Pour vos beaux yeux, et pour vous faire patienter, voici mon personnage principal "Nanette." La caricature est plus vraie que nature! Ceux qui la connaissent comme je l'ai connue n'en douteront pas!

Je pense que je rajouterai aussi quelques pages de photographies "d'époque", pour le blues, et pour ancrer le récit dans la réalité...

samedi 17 mars 2007

LE BLUES DE L'ADS

De décembre 1994 à septembre 1997, juste avant notre arrivée en Soule, j'étais ADS (agent de sécurité) à Bordeaux. Je raconte dans ce texte ce qui a été ma véritable première expérience professionnelle (de plus d'un mois, et sans compter le service national). Là encore, je me suis attaché à rester collé à la réalité. Sachant que les souvenirs s'altèrent avec le temps... (Je précise que le Etienne Boyer de l'époque n'est pas celui d'aujourd'hui, et que toutes les exactions perpétrées à l'époque sont à classer sur le compte des erreurs de jeunesse...)

Un emploi tout trouvé

Au sortir du service militaire, que j’ai effectué en tant que gendarme auxiliaire (en volontariat service long de 18 mois) à la brigade territoriale de Saujon, en Charente Maritime, je me suis retrouvé en décembre 1994 propulsé sur le marché du travail avec seulement un bac littéraire, et une lettre de félicitations de la gendarmerie nationale ! C’est la carte de visite en or 18 carats qui me permettra de présenter un CV amélioré à plusieurs agences de sécurité bordelaises. J’ai jeté mon dévolu sur la mégalopole du sud-ouest, car -outre le fait que je rejoignais ma compagne, alors étudiante en maîtrise de lettres- je savais que j’aurais plus de chances de trouver un emploi à Bordeaux, où il y avait bien plus de choix que dans mon bled crottouillard originel, Cognac, plutôt porté sur la gnôle et tout ce qui s’y rapporte de près ou de loin. Et puis c’est un véritable calvaire, pour trouver du boulot là bas : on ne vous embauche pas dans le milieu agricole si vous n’avez pas d’expérience. Quant aux usines, vous n’avez aucune chance d’être pris si vous n’avez pas déjà vos entrées…

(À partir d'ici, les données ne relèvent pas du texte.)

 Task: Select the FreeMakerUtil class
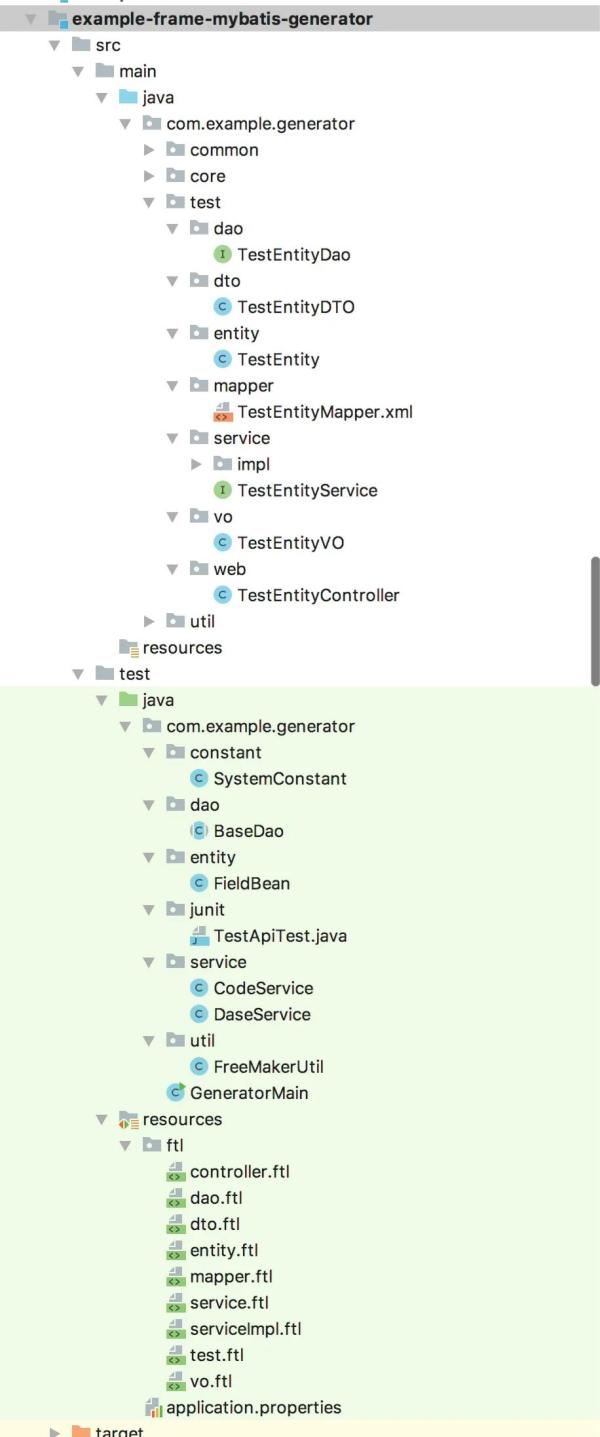(x=268, y=1067)
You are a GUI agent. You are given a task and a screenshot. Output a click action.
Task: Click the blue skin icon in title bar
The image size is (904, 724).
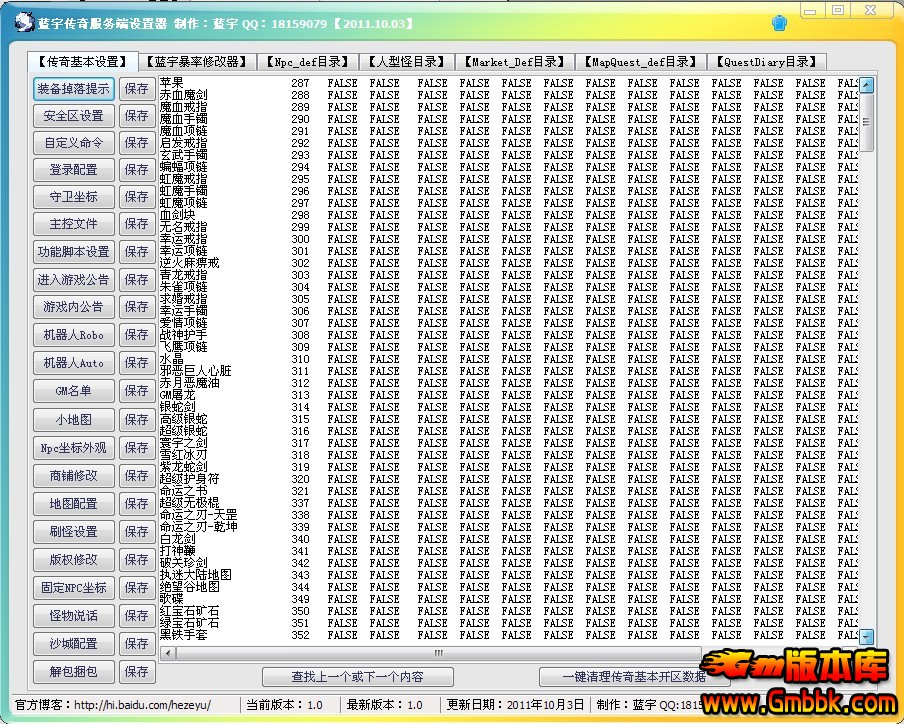pos(780,21)
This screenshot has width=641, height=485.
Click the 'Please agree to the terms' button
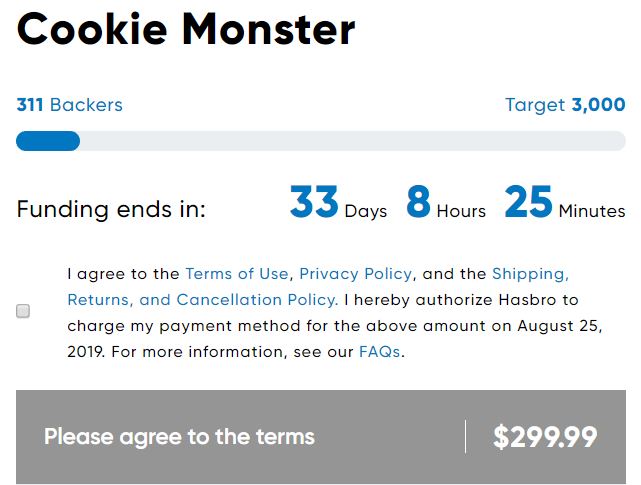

Je n’avais à l’époque pas du tout l’intention de faire carrière dans la sécurité, mais comme je ne savais rien faire d’autre que surveiller, et faire des rondes de nuit, et que ma carrure imposante était assez dissuasive, l’orientation temporaire du bonhomme fut naturellement toute trouvée.

J’ai commencé par un contrat en temps partiel dans une petite boite du nom de Protectas. J’ai dû y faire 3 ou 4 jours en tout. Ma mission était de faire le planton devant le sas d’entrée du Crédit Mutuel de Villenave d’Ornon. On m’avait fourni un uniforme vieillot bleu marine, avec pantalon à pinces, cravate rayée de rouge aux armes de la boite, chemise blanche à épaulettes, et même une casquette genre agent de villes des années 80 (ou facteur), que je n’ai jamais mise ! J’avais des vacations de 12 heures. Aucune consigne à part rester devant la porte à regarder les gens passer avec un air sévère, du style «’tention, je vous ai à l’œil ! ». Ah ça, je peux avoir l’air pas commode quand je veux… Je devais être assez dissuasif, car je n’ai jamais vu de hold-up le temps de ce premier contrat!

La cité du vice

Au bout d’une semaine, j’étais embauché en CDI (mais en contrat 120 heures) dans une boite plus grosse nommée SPS. La casquette ridicule en moins, et mise à part la cravate, rayée de vert bouteille, l’uniforme était le même. Promotion oblige, je ne faisais plus le planton debout devant une banque, mais assis au standard d’une grande agence d’assurance (les AGF, à Bordeaux-Mériadeck). En fait, je ne travaillais que lorsque les gens normaux ne travaillaient pas… C’est à dire les nuits, dimanches, et jours fériés… Avec toujours des vacations de 12 heures, quatre jours par semaines.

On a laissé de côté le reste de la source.